§ Prompt: Which lines hold the word "heading"? Copy each of them from the material.

──────── Data excerpts ────────

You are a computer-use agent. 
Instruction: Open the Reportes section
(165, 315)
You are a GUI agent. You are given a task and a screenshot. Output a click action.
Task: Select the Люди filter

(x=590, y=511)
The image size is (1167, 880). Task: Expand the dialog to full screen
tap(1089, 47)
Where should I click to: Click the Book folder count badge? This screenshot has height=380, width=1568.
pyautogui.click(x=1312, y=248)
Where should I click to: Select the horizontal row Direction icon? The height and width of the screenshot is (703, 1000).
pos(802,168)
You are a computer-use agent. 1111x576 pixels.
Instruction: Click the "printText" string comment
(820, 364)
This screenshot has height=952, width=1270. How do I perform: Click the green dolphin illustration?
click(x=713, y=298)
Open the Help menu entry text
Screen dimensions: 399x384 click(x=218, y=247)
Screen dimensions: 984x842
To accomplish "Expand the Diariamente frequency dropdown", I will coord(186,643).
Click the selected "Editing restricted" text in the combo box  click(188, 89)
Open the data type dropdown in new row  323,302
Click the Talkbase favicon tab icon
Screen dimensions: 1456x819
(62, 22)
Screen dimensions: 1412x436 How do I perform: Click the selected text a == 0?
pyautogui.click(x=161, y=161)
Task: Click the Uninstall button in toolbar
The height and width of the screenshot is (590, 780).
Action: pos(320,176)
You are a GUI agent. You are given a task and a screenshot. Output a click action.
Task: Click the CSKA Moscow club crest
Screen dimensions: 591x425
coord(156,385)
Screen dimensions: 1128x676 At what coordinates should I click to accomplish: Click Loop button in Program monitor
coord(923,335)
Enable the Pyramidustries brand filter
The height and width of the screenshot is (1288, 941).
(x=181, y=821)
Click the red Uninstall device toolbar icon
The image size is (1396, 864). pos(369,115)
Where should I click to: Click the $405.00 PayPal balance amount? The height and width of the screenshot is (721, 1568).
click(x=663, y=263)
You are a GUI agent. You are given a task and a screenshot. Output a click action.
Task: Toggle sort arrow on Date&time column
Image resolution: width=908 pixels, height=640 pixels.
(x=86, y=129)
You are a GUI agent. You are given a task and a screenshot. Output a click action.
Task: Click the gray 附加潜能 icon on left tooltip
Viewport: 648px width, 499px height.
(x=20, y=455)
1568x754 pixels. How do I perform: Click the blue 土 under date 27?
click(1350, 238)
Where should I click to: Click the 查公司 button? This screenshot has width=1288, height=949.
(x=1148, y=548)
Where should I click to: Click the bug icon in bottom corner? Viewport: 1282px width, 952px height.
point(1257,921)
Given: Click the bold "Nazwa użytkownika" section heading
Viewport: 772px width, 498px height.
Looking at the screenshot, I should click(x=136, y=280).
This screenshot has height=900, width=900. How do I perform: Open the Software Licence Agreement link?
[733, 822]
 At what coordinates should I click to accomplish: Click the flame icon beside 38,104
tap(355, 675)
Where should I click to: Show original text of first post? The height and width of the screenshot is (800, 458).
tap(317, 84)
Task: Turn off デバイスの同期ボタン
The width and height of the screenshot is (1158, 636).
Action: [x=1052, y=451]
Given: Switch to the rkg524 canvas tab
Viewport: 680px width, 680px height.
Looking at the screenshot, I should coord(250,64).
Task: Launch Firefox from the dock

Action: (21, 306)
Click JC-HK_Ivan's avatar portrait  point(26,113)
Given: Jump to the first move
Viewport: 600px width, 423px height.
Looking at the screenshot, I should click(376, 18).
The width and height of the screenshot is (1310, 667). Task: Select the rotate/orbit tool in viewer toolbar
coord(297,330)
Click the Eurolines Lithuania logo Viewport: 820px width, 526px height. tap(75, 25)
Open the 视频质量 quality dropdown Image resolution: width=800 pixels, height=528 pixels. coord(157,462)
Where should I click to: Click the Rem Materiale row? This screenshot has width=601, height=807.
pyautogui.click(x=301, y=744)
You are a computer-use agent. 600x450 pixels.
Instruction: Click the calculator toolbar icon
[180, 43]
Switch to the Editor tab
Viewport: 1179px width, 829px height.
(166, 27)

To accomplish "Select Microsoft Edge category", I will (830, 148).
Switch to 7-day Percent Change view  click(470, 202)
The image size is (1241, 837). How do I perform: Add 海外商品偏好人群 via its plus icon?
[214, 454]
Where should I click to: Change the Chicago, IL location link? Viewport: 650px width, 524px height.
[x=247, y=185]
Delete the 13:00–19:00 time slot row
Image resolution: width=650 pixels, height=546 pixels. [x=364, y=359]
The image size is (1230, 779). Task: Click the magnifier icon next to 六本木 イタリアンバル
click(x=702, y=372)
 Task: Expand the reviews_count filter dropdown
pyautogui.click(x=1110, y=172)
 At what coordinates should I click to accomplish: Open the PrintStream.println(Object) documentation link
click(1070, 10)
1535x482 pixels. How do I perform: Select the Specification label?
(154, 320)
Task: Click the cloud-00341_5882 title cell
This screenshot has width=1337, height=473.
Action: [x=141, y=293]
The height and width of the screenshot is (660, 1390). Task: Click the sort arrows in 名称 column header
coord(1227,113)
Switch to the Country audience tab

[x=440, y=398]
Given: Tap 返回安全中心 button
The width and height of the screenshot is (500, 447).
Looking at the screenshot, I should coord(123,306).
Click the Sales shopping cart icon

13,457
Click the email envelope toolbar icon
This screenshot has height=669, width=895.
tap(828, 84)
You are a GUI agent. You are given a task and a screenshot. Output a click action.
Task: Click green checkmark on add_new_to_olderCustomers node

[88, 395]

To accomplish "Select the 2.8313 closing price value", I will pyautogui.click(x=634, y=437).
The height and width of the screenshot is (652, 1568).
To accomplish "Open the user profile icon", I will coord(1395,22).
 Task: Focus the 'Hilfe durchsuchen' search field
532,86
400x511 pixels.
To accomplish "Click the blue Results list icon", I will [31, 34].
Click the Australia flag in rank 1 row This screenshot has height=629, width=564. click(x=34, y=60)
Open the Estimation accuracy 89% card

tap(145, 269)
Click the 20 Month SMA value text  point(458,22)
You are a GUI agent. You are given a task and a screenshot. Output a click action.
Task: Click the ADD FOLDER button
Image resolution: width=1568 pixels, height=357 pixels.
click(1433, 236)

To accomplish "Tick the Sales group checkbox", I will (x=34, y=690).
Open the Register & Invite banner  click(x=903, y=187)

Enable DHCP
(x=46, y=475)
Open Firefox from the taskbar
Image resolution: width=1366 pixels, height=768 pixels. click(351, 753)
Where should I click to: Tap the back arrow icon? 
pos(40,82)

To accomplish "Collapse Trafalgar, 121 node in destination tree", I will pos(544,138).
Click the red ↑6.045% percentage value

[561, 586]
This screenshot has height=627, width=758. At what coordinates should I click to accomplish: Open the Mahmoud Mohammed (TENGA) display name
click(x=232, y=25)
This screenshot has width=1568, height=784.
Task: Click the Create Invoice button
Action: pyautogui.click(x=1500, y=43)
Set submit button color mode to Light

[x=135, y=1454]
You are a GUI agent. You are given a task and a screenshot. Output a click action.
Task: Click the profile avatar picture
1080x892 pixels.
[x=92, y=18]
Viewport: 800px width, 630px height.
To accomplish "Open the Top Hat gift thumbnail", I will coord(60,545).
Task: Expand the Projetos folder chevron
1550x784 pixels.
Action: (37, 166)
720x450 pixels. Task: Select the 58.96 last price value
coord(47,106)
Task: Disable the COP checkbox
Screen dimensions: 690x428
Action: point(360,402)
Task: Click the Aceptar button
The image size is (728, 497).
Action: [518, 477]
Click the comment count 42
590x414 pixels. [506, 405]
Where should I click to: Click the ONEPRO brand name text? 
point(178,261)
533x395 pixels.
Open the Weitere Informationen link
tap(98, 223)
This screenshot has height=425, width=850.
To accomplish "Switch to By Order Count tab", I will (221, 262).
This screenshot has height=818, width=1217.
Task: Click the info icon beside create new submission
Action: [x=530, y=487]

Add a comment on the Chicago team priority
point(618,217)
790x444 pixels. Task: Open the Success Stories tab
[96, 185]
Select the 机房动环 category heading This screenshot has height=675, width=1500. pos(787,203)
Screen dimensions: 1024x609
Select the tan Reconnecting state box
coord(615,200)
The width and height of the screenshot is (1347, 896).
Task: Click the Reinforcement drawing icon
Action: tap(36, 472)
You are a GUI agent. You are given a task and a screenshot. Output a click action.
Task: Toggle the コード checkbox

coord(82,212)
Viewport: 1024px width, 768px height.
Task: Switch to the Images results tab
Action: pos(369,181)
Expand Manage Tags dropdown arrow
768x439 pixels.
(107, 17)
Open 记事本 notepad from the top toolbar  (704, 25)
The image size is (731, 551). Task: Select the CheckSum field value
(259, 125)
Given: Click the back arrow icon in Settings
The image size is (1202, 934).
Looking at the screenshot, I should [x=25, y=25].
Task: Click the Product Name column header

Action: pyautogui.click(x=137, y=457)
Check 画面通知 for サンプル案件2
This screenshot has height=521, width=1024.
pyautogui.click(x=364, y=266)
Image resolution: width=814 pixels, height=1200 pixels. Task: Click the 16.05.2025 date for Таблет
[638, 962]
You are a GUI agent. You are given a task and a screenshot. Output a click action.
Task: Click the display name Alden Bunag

────────

§ Output for this task:
Given: Click the bold "Nazwa użytkownika" section heading
Select the 机房动环 category heading This screenshot has height=675, width=1500. pos(787,203)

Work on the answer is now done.